- [GEGEVEN TEKST]

======

Natuurlijk, ik weet wel, dat de door kiespijn geplaagde mens er niet veel aan heeft, te weten, dat een tand onbelangrijker is dan het hart of de hersenen. Men denkt nu eenmaal het meest aan die organen waaraan men het meeste pijn heeft. Maar toch: wie zichzelf en zijn privé-vraagstukken beschouwt als het centrum van het heelal - zo iemand heet in gezond taalgebruik: een maniak. En nationalisten worden maar al te dikwijls maniakaal.
| |
| |
Bovendien is zulk een nationale manie gevaarlijk voor de natie zelf. Immers, de ervaring heeft telkens weer bewezen, dat militaire patriotten hun aktie hebben ingezet als ‘vrijheids-nationalisten’ (een andere uitdrukking van De Man), terwijl ze eindigden als diktatoren of zelfs als fascisten. Pilsudski begon als socialistisch patriot, maar aan het slot van zijn loopbaan werd hij een soort Poolse paternalist, die men kan opstellen, ergens ter rechterzijde van De Gaulle. De afglijding naar het ‘Obrigkeitsnationalismus’ ziet men ook bij vele eks-koloniale leiders, die in hun jonge jaren vervolgd zijn door hun overheersers. Al wie voor nationale ‘vrijheid’ vecht, is daarom nog niet ‘freiheitlich’!

======

- [GEGEVENSFRAGMENT]

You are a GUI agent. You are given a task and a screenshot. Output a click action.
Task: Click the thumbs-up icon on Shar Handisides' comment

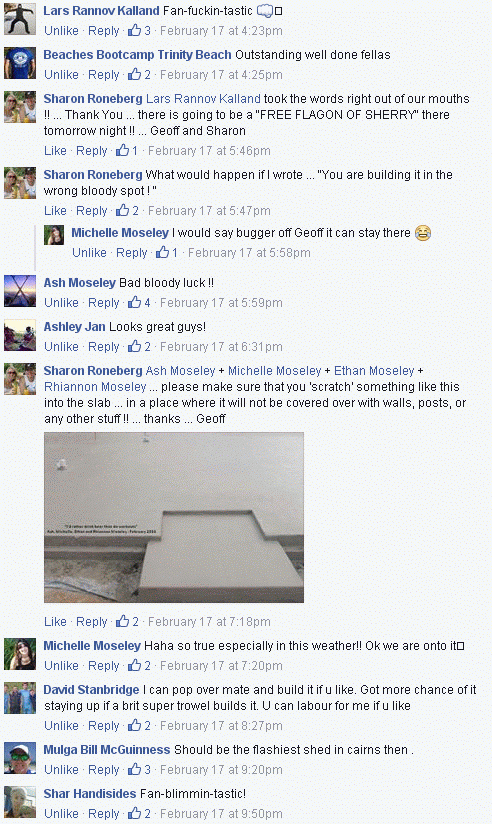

======

- [OPGAVE 1] Neem uit de tekst over nationalisme letterlijk het gedeelte over van "Natuurlijk, ik weet" tot en met "te dikwijls maniakaal.".
- [OPGAVE 2]
Beantwoord de volgende vragen over de tekst over nationalisme.
(a) Hoe heet in gezond taalgebruik iemand die zichzelf en zijn privé-vraagstukken als het centrum van het heelal beschouwt?
(b) Welke uitdrukking van De Man wordt gebruikt voor militaire patriotten bij het begin van hun aktie?
(c) Als wat begon Pilsudski?
- [OPGAVE 3] Schrijf een vervolg op de tekst over nationalisme dat aansluit op de laatste zin.

- [VERWACHTE UITVOER 1]
Natuurlijk, ik weet wel, dat de door kiespijn geplaagde mens er niet veel aan heeft, te weten, dat een tand onbelangrijker is dan het hart of de hersenen. Men denkt nu eenmaal het meest aan die organen waaraan men het meeste pijn heeft. Maar toch: wie zichzelf en zijn privé-vraagstukken beschouwt als het centrum van het heelal - zo iemand heet in gezond taalgebruik: een maniak. En nationalisten worden maar al te dikwijls maniakaal.

- [VERWACHTE UITVOER 2]
(a) Zo iemand heet een maniak.
(b) De uitdrukking is 'vrijheids-nationalisten'.
(c) Pilsudski begon als socialistisch patriot.

- [VERWACHTE UITVOER 3]
Een derde zwakheid van de nationalisten is, dat ze de achteruitstelling van hun volk psychologisch kompenseren met een historische romantiek en een zelfverheerlijking-in-het-verleden, die wel verklaarbaar zijn, maar geen scheppingskracht voor morgen hebben.
‘O heden, O verleên’, zei Rodenbach, en wie zou daar geen begrip voor hebben? Maar laten wij tans deze geestesgesteldheid met alle nodige piëteit ten grave dragen. Het wordt tijd, dat Vlamingen wat minder aan 1302 en heel veel meer aan het jaar 2000 denken! Zeker, Paul Valéry had gelijk toen hij zei, dat Europeanen ‘ruggelings’ de toekomst binnengaan. Maar, met alle respekt voor de geschiedenis: dat is toch niet de meest doeltreffende manier. En wanneer de historikus iets daaraan doen kan, is het, door de nationaal-kollektieve psycho-analyse van zijn volk te verrichten. In Vlaanderen heeft men trouwens heel wat leergeld betaald op dat stuk: wat al reaktionnaire dromen over ‘standen’ en ‘standen’-korporatisme zijn er gedroomd!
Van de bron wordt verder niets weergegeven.